Chains are a ubiquitous motif in the book, used as a sign of oppression. As a symbol borrowed from slavery, they were used by early proponents of women’s rights to mean the same thing they meant to African Americans: slavery (in this case to men), lack of freedom, and suppression of rights. Lepore points to their use throughout feminist literature, and the book reproduces a number of examples drawn by artists like Lou Rogers. Margaret Sanger uses their image to represent the enslavement of women who are forced to bear children, writing that “[b]irth control could unlock those chains” (102).
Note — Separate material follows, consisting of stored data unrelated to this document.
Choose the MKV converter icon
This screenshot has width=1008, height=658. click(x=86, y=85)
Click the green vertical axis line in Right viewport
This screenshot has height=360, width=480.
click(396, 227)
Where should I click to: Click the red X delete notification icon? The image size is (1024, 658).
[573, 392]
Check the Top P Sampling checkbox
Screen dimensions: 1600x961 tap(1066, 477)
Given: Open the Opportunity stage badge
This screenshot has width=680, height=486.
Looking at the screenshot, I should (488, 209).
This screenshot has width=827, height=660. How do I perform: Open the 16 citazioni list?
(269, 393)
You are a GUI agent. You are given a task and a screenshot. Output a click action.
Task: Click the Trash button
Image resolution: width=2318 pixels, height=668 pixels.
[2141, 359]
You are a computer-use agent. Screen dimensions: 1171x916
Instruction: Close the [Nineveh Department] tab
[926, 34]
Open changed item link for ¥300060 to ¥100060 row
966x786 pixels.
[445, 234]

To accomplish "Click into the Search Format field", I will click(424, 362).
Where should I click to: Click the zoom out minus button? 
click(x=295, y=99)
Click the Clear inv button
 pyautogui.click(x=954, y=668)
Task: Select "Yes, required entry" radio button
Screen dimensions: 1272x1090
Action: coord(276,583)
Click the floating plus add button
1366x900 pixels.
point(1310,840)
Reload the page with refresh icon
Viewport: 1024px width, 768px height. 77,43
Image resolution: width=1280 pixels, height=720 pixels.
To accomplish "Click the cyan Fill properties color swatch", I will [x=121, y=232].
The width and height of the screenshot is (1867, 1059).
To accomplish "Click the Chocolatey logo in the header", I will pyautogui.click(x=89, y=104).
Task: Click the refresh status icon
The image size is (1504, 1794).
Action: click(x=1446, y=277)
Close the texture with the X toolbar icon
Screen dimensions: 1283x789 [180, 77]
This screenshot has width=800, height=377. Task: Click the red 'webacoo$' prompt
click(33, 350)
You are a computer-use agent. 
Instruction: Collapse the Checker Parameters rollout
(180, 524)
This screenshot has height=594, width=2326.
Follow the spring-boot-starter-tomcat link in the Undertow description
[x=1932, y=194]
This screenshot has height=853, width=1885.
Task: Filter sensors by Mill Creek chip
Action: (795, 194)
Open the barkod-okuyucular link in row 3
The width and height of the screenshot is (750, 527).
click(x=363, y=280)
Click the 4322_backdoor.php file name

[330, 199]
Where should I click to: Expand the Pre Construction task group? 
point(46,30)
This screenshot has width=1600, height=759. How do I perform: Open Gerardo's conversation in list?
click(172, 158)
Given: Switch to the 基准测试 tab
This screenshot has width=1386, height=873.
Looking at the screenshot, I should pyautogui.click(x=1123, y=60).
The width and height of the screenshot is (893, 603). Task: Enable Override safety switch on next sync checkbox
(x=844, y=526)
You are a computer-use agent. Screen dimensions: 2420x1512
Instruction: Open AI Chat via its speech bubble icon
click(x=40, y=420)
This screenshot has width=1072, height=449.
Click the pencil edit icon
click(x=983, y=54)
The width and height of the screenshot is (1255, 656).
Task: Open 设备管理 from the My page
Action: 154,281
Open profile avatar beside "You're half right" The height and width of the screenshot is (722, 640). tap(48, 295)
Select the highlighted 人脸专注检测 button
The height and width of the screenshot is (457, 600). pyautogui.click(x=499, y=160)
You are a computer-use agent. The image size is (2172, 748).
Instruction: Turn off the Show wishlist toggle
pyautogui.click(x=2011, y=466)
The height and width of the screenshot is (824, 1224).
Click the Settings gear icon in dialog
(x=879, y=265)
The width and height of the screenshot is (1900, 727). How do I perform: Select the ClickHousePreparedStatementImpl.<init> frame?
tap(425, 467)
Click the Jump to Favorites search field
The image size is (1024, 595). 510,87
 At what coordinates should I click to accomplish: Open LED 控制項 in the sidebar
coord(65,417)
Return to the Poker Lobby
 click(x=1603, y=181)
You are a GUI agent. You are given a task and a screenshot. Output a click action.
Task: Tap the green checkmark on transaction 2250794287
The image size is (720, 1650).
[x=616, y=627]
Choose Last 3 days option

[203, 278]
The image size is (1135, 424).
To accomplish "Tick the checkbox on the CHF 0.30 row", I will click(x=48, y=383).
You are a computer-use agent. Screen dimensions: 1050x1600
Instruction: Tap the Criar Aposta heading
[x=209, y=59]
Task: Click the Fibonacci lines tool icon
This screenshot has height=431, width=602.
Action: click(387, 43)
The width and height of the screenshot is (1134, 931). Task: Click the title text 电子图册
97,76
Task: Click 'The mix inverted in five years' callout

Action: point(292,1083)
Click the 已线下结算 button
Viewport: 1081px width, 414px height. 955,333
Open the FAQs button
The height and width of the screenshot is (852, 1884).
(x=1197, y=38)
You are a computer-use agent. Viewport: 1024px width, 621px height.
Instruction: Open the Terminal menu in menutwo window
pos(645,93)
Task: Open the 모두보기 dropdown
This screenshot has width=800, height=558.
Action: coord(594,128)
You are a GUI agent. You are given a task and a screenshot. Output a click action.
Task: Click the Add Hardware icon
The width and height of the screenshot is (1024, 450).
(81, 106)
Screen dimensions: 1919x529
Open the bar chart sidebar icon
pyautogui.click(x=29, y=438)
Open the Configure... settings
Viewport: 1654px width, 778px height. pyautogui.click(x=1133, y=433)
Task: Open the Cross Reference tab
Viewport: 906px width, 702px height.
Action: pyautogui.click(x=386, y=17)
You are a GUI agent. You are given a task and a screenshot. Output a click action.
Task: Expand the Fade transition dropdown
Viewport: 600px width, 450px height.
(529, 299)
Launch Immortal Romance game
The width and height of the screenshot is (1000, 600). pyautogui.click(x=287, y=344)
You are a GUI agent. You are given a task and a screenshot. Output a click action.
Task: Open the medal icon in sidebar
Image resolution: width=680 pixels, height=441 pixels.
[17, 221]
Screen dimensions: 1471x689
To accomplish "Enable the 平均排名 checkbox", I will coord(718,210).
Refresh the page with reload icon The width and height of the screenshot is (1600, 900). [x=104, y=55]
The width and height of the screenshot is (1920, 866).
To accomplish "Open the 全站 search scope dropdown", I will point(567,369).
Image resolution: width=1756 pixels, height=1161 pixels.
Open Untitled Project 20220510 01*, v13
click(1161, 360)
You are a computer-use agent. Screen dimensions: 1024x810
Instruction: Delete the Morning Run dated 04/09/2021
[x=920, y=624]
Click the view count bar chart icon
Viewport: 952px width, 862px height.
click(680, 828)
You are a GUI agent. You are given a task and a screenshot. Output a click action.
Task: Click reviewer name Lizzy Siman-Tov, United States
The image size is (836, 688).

Likewise, Marston adopts chains in Wonder Woman to show the plight of women everywhere kept down by man’s domination. Some would argue he overdoes it, as bondage of some form is everywhere in the pages of the comic, leaving him open to the criticism that it actually represents sadism. At one point his publisher, Charlie Gaines, suggested reducing the use of chains in the comic by up to 75%, arguing it wouldn’t “at all interfer[e] with the excitement of the story or the sales of the books” (242).

Wonder Woman’s Bracelets

The bracelets Wonder Woman wears were inspired by Olive Byrne, who wore them for the same reason people wear wedding bands: to represent their love through marriage to their spouse. Byrne and Marston held a ceremony in 1928 that functioned as a wedding, binding them in commitment to each other. Marston uses the same style bracelets for Wonder Woman as a symbol of women’s power. According to Wonder Woman’s origin story, the Greek goddess Aphrodite helped women escape bondage in Greece. They had become slaves of men after Hercules stole Hippolyte’s magic girdle, without which she lost her unparalleled power. After they escaped to Paradise Island, Aphrodite told them they must continue wearing the wrist bands (bracelets) that had been part of their shackles to remind them what happened and to stay away from men. As bands without chains, the bracelets represent women’s great power and have a magical function of their own: stopping bullets. However, if one of the Amazon women allowed a man to weld chains to her bracelets, she would lose all her powers. In that sense, they function a bit like kryptonite does for Superman. 

Wonder Woman’s Lasso

The magic lasso Wonder Woman carries mostly serves to compel anyone tied up in it to tell the truth. It also has another function for someone bound by it, which is hypnosis. In the story about Gloria Bullfinch, the owner of a department store that pays women too little, Wonder Woman ties up Gloria in the lasso to hypnotize her into adopting the identity of a worker, so she can work in the store and see firsthand the exploitation taking place. Lepore says little about the lasso besides these two points, but it’s clear that, in a sense, it symbolizes Marston’s lie detector test. By forcing someone to tell the truth, it allows Wonder Woman to discern truth from lies—just as Marston believed he could do through his testing methods.